**What is required:** The full data must be written out exactly, with every line included.

**Exercise data:**

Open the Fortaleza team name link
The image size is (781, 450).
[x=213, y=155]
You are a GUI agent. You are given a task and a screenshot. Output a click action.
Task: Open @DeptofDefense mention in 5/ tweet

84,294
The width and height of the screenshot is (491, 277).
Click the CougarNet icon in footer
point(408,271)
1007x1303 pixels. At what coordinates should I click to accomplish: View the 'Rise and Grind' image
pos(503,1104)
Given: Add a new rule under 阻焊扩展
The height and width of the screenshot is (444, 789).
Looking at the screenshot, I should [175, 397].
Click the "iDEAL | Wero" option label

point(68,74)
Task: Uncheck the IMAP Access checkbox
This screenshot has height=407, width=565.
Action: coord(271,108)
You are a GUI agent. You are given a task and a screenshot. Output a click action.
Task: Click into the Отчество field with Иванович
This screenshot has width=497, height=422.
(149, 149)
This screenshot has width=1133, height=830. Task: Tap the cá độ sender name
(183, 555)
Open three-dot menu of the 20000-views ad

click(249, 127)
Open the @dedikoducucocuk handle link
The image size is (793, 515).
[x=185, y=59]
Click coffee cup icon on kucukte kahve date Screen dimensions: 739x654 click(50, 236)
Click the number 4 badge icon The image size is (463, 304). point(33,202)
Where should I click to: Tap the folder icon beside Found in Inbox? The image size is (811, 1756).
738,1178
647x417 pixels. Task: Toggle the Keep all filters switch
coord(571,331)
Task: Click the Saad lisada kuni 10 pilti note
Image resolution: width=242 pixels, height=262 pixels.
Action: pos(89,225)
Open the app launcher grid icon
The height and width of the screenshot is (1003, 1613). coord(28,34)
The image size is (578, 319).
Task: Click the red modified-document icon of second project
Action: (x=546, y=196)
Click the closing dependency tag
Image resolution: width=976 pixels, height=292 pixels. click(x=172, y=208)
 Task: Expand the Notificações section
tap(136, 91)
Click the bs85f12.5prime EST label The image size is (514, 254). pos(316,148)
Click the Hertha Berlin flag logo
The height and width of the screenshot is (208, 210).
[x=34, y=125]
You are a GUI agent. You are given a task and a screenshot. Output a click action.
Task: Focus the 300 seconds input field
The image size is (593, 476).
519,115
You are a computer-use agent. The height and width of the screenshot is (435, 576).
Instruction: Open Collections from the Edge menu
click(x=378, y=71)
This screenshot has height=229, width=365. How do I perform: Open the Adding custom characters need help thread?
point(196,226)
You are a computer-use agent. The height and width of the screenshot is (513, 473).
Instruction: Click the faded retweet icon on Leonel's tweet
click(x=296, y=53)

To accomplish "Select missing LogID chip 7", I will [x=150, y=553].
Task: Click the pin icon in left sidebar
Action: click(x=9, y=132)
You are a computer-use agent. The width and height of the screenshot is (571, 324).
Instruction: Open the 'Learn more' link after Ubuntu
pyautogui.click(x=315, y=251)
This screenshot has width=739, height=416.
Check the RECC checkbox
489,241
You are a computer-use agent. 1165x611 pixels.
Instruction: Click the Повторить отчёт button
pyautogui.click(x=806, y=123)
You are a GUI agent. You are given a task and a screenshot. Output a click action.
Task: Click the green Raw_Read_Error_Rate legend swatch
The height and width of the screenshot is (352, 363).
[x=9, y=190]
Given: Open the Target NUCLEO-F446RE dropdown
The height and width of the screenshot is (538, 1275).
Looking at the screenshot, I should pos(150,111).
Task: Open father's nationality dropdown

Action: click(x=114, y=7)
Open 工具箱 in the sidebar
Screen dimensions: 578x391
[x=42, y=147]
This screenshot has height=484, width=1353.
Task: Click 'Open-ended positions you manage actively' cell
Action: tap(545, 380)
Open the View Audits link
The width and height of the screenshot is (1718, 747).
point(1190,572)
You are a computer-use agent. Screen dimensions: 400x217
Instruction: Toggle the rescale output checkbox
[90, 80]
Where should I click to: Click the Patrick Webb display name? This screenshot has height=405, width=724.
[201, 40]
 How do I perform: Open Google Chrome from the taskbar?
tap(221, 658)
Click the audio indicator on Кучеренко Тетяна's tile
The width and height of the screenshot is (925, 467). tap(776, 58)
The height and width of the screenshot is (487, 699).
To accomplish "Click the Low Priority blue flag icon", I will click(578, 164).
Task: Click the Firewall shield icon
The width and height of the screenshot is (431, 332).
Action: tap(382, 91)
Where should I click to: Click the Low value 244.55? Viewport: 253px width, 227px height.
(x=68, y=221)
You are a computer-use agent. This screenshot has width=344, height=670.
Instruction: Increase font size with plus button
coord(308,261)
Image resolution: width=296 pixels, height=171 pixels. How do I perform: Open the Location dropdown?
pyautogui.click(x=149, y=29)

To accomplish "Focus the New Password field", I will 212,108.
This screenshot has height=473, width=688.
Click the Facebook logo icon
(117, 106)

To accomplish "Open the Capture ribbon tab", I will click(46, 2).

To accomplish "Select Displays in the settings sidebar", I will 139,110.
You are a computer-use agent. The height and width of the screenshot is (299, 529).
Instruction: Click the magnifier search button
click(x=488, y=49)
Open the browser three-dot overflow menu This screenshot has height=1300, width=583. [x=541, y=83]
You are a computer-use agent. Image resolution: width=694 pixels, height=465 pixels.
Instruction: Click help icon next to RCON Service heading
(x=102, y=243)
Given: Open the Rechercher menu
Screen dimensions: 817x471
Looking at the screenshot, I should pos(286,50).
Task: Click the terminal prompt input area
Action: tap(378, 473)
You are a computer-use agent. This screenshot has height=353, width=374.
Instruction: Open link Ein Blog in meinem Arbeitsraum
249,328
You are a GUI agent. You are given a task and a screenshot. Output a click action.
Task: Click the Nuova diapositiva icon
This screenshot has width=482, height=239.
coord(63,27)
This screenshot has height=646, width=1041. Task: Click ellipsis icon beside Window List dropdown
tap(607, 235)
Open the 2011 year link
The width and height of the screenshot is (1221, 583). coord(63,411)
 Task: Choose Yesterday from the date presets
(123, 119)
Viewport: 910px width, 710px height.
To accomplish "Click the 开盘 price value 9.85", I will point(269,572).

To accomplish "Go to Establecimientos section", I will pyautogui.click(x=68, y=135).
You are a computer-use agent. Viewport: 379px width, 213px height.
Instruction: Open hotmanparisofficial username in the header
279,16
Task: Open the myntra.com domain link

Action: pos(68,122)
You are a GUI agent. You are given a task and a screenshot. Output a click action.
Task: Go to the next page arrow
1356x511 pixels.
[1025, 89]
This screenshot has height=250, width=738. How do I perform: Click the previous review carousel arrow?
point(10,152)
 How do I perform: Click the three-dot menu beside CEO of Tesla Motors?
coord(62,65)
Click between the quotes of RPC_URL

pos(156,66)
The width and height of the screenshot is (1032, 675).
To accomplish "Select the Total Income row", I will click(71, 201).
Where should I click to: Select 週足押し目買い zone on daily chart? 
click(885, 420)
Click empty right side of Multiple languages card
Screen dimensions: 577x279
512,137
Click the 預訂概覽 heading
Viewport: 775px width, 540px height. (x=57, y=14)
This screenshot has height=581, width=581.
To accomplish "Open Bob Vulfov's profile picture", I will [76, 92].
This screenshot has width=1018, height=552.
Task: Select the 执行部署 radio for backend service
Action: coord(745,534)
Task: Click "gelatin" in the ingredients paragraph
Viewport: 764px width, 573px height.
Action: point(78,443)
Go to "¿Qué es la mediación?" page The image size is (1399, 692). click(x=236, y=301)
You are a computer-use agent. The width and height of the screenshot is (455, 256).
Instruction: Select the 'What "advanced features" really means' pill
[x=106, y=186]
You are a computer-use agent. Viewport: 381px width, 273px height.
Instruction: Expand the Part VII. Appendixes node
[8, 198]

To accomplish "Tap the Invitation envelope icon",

**Your response:**
Open the Fortaleza team name link
The image size is (781, 450).
[x=213, y=155]
You are a GUI agent. You are given a task and a screenshot. Output a click action.
Task: Open @DeptofDefense mention in 5/ tweet

84,294
The width and height of the screenshot is (491, 277).
Click the CougarNet icon in footer
point(408,271)
1007x1303 pixels. At what coordinates should I click to accomplish: View the 'Rise and Grind' image
pos(503,1104)
Given: Add a new rule under 阻焊扩展
The height and width of the screenshot is (444, 789).
Looking at the screenshot, I should [175, 397].
Click the "iDEAL | Wero" option label

point(68,74)
Task: Uncheck the IMAP Access checkbox
This screenshot has height=407, width=565.
Action: coord(271,108)
You are a GUI agent. You are given a task and a screenshot. Output a click action.
Task: Click into the Отчество field with Иванович
This screenshot has width=497, height=422.
(149, 149)
This screenshot has width=1133, height=830. Task: Tap the cá độ sender name
(183, 555)
Open three-dot menu of the 20000-views ad

click(249, 127)
Open the @dedikoducucocuk handle link
The image size is (793, 515).
[x=185, y=59]
Click coffee cup icon on kucukte kahve date Screen dimensions: 739x654 click(50, 236)
Click the number 4 badge icon The image size is (463, 304). point(33,202)
Where should I click to: Tap the folder icon beside Found in Inbox? The image size is (811, 1756).
738,1178
647x417 pixels. Task: Toggle the Keep all filters switch
coord(571,331)
Task: Click the Saad lisada kuni 10 pilti note
Image resolution: width=242 pixels, height=262 pixels.
Action: pos(89,225)
Open the app launcher grid icon
The height and width of the screenshot is (1003, 1613). coord(28,34)
The image size is (578, 319).
Task: Click the red modified-document icon of second project
Action: (x=546, y=196)
Click the closing dependency tag
Image resolution: width=976 pixels, height=292 pixels. click(x=172, y=208)
 Task: Expand the Notificações section
tap(136, 91)
Click the bs85f12.5prime EST label The image size is (514, 254). pos(316,148)
Click the Hertha Berlin flag logo
The height and width of the screenshot is (208, 210).
[x=34, y=125]
You are a GUI agent. You are given a task and a screenshot. Output a click action.
Task: Focus the 300 seconds input field
The image size is (593, 476).
519,115
You are a computer-use agent. The height and width of the screenshot is (435, 576).
Instruction: Open Collections from the Edge menu
click(x=378, y=71)
This screenshot has height=229, width=365. How do I perform: Open the Adding custom characters need help thread?
point(196,226)
You are a computer-use agent. The height and width of the screenshot is (513, 473).
Instruction: Click the faded retweet icon on Leonel's tweet
click(x=296, y=53)

To accomplish "Select missing LogID chip 7", I will [x=150, y=553].
Task: Click the pin icon in left sidebar
Action: click(x=9, y=132)
You are a computer-use agent. The width and height of the screenshot is (571, 324).
Instruction: Open the 'Learn more' link after Ubuntu
pyautogui.click(x=315, y=251)
This screenshot has width=739, height=416.
Check the RECC checkbox
489,241
You are a computer-use agent. 1165x611 pixels.
Instruction: Click the Повторить отчёт button
pyautogui.click(x=806, y=123)
You are a GUI agent. You are given a task and a screenshot. Output a click action.
Task: Click the green Raw_Read_Error_Rate legend swatch
The height and width of the screenshot is (352, 363).
[x=9, y=190]
Given: Open the Target NUCLEO-F446RE dropdown
The height and width of the screenshot is (538, 1275).
Looking at the screenshot, I should pos(150,111).
Task: Open father's nationality dropdown

Action: click(x=114, y=7)
Open 工具箱 in the sidebar
Screen dimensions: 578x391
[x=42, y=147]
This screenshot has height=484, width=1353.
Task: Click 'Open-ended positions you manage actively' cell
Action: tap(545, 380)
Open the View Audits link
The width and height of the screenshot is (1718, 747).
point(1190,572)
You are a computer-use agent. Screen dimensions: 400x217
Instruction: Toggle the rescale output checkbox
[90, 80]
Where should I click to: Click the Patrick Webb display name? This screenshot has height=405, width=724.
[201, 40]
 How do I perform: Open Google Chrome from the taskbar?
tap(221, 658)
Click the audio indicator on Кучеренко Тетяна's tile
The width and height of the screenshot is (925, 467). tap(776, 58)
The height and width of the screenshot is (487, 699).
To accomplish "Click the Low Priority blue flag icon", I will click(578, 164).
Task: Click the Firewall shield icon
The width and height of the screenshot is (431, 332).
Action: tap(382, 91)
Where should I click to: Click the Low value 244.55? Viewport: 253px width, 227px height.
(x=68, y=221)
You are a computer-use agent. This screenshot has width=344, height=670.
Instruction: Increase font size with plus button
coord(308,261)
Image resolution: width=296 pixels, height=171 pixels. How do I perform: Open the Location dropdown?
pyautogui.click(x=149, y=29)

To accomplish "Focus the New Password field", I will 212,108.
This screenshot has height=473, width=688.
Click the Facebook logo icon
(117, 106)

To accomplish "Open the Capture ribbon tab", I will click(46, 2).

To accomplish "Select Displays in the settings sidebar", I will 139,110.
You are a computer-use agent. The height and width of the screenshot is (299, 529).
Instruction: Click the magnifier search button
click(x=488, y=49)
Open the browser three-dot overflow menu This screenshot has height=1300, width=583. [x=541, y=83]
You are a computer-use agent. Image resolution: width=694 pixels, height=465 pixels.
Instruction: Click help icon next to RCON Service heading
(x=102, y=243)
Given: Open the Rechercher menu
Screen dimensions: 817x471
Looking at the screenshot, I should pos(286,50).
Task: Click the terminal prompt input area
Action: tap(378, 473)
You are a computer-use agent. This screenshot has height=353, width=374.
Instruction: Open link Ein Blog in meinem Arbeitsraum
249,328
You are a GUI agent. You are given a task and a screenshot. Output a click action.
Task: Click the Nuova diapositiva icon
This screenshot has width=482, height=239.
coord(63,27)
This screenshot has height=646, width=1041. Task: Click ellipsis icon beside Window List dropdown
tap(607, 235)
Open the 2011 year link
The width and height of the screenshot is (1221, 583). coord(63,411)
 Task: Choose Yesterday from the date presets
(123, 119)
Viewport: 910px width, 710px height.
To accomplish "Click the 开盘 price value 9.85", I will point(269,572).

To accomplish "Go to Establecimientos section", I will pyautogui.click(x=68, y=135).
You are a computer-use agent. Viewport: 379px width, 213px height.
Instruction: Open hotmanparisofficial username in the header
279,16
Task: Open the myntra.com domain link

Action: pos(68,122)
You are a GUI agent. You are given a task and a screenshot. Output a click action.
Task: Go to the next page arrow
1356x511 pixels.
[1025, 89]
This screenshot has height=250, width=738. How do I perform: Click the previous review carousel arrow?
point(10,152)
 How do I perform: Click the three-dot menu beside CEO of Tesla Motors?
coord(62,65)
Click between the quotes of RPC_URL

pos(156,66)
The width and height of the screenshot is (1032, 675).
To accomplish "Select the Total Income row", I will click(71, 201).
Where should I click to: Select 週足押し目買い zone on daily chart? 
click(885, 420)
Click empty right side of Multiple languages card
Screen dimensions: 577x279
512,137
Click the 預訂概覽 heading
Viewport: 775px width, 540px height. (x=57, y=14)
This screenshot has height=581, width=581.
To accomplish "Open Bob Vulfov's profile picture", I will [76, 92].
This screenshot has width=1018, height=552.
Task: Select the 执行部署 radio for backend service
Action: coord(745,534)
Task: Click "gelatin" in the ingredients paragraph
Viewport: 764px width, 573px height.
Action: point(78,443)
Go to "¿Qué es la mediación?" page The image size is (1399, 692). click(x=236, y=301)
You are a computer-use agent. The width and height of the screenshot is (455, 256).
Instruction: Select the 'What "advanced features" really means' pill
[x=106, y=186]
You are a computer-use agent. Viewport: 381px width, 273px height.
Instruction: Expand the Part VII. Appendixes node
[8, 198]

To accomplish "Tap the Invitation envelope icon",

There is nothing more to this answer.